Benedict Cumberbatch did a phenomenal job in his role as a slightly socially awkward young man who is exceptionally smart. He is my personal second choice in the running for best actor of the year, second to Eddie Redmayne for his role in “The Theory of Everything.”

Kiera Knightly, however, raises some questions. First question being: why was she nominated for best “supporting” actress? She was the only actress in the entire film really. There were small roles played by a few other women, most of which were extras, but no other actresses. She may have supported Cumberbatch, but she was the only actress in the entirety of the film. So why not the best leading actress? After saying that, I do not feel she would win at all.
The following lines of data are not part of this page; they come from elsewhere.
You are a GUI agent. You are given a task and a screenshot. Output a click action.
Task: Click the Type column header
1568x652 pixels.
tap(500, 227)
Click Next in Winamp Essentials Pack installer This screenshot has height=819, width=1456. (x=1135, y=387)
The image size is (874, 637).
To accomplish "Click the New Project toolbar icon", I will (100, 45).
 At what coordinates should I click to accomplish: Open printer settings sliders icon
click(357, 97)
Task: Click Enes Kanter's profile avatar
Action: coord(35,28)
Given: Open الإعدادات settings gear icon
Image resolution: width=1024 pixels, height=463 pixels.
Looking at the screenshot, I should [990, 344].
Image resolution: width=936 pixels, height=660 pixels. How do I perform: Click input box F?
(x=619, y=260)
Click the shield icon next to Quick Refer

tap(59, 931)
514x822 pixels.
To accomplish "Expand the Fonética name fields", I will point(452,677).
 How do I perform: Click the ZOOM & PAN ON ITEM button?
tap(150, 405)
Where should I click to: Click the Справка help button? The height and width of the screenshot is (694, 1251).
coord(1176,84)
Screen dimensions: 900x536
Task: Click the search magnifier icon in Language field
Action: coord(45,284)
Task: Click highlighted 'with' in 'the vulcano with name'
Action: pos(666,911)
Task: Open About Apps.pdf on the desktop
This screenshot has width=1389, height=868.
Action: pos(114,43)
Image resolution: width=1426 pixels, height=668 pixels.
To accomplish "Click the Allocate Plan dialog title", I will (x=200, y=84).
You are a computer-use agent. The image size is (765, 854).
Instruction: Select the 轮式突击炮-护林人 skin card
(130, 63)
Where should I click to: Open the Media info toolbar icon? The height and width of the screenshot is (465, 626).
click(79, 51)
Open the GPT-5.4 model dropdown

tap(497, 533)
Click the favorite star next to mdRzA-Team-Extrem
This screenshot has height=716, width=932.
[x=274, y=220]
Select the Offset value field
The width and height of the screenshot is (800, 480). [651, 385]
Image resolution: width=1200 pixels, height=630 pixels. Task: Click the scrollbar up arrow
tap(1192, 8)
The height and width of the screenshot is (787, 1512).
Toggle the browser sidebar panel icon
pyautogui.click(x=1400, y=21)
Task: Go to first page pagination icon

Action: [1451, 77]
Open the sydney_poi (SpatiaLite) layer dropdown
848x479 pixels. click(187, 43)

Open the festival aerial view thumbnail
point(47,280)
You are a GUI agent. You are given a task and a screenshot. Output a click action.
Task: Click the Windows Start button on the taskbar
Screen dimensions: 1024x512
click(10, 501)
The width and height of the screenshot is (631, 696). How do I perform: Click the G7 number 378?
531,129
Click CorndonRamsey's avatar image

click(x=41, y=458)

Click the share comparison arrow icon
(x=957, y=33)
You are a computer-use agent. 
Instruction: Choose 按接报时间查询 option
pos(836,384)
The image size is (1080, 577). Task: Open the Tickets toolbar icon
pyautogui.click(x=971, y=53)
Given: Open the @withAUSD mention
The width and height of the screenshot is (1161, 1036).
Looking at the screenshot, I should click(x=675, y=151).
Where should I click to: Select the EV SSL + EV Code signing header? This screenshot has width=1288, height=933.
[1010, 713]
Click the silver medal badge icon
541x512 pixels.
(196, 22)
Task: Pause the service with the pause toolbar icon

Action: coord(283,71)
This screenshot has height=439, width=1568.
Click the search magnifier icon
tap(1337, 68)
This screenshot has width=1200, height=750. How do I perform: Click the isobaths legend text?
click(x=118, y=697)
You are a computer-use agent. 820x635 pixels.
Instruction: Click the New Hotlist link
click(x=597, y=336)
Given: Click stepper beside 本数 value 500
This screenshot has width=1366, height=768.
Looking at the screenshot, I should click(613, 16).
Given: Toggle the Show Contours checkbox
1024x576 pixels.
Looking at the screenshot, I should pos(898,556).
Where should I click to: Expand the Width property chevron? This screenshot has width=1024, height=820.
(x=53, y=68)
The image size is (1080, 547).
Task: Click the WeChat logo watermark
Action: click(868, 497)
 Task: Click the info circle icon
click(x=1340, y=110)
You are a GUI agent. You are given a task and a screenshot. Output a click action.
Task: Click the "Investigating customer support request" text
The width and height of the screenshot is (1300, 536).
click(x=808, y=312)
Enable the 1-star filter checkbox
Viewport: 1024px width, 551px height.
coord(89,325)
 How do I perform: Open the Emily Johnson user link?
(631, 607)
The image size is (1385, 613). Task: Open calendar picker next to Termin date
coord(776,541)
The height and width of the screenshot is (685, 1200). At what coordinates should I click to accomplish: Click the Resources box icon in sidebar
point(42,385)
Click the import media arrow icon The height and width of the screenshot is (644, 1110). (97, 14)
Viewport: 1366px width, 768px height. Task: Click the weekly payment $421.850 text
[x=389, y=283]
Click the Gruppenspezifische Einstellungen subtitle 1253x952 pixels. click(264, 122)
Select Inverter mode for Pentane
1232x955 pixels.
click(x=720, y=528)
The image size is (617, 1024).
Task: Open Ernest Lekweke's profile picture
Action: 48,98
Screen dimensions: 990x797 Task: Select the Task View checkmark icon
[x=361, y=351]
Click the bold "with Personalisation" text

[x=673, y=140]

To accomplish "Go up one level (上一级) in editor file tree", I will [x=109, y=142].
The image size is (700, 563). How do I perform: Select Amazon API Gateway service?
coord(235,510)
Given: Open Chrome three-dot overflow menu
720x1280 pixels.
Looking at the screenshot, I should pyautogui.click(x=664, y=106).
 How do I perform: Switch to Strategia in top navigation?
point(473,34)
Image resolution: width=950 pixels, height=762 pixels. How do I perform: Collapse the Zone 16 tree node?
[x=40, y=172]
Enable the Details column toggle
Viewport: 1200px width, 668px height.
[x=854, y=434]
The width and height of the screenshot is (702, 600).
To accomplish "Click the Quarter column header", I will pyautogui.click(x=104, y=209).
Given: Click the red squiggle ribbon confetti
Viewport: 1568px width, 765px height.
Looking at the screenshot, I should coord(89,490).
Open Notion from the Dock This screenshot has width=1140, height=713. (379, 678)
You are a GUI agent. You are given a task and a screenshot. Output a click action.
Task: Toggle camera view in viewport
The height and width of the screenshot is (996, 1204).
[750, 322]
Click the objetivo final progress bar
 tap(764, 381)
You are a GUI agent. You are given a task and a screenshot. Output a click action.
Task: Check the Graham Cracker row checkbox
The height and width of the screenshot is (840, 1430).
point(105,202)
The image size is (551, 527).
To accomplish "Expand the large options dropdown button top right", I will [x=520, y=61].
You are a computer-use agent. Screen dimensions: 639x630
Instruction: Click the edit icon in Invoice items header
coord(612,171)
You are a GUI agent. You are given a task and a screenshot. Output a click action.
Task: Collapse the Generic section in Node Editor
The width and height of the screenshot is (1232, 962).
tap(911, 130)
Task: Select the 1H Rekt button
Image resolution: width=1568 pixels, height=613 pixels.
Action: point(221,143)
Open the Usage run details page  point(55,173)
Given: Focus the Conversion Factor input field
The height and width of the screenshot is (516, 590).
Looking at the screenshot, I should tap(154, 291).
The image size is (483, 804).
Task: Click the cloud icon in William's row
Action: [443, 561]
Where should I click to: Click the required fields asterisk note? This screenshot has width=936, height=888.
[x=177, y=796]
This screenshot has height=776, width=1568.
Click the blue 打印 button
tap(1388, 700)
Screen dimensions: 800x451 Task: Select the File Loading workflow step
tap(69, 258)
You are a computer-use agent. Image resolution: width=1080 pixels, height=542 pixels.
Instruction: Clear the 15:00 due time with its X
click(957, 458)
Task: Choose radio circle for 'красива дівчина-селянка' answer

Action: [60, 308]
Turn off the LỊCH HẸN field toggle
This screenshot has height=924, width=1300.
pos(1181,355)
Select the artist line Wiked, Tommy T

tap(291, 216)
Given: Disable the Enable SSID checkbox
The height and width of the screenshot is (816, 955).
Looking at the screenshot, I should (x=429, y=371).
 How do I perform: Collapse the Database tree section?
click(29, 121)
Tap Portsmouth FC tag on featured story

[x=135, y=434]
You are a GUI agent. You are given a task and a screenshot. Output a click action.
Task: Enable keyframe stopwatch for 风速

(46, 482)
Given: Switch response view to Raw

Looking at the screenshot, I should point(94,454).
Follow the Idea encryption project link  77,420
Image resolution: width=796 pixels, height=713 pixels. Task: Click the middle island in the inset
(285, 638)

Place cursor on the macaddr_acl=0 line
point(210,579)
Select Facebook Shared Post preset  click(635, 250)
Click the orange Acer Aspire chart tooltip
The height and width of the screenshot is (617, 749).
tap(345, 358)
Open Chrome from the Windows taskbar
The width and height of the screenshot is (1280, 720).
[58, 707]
With the actresses that were up for best actress, and best supporting actress for that matter, Knightly did very little in comparison. As per usual, she did a good enough job, but nothing spectacularly breakthrough such as Emma Stone from “Birdman” or Julianne Moore from “Still Alice” did. Not to pick on her, but Rosamund Pike doesn’t really deserve her nomination either. The pickings were slim this year in the actress realm.

All in all, the movie as a whole was great. I believe that it did deserve its nomination for best film of the year, and had it not been for “Birdman,” a film about the film industry itself, I would probably think that “The Imitation Game” might have won. It was completely worth a watch, and probably Cumberbatch’s best role yet.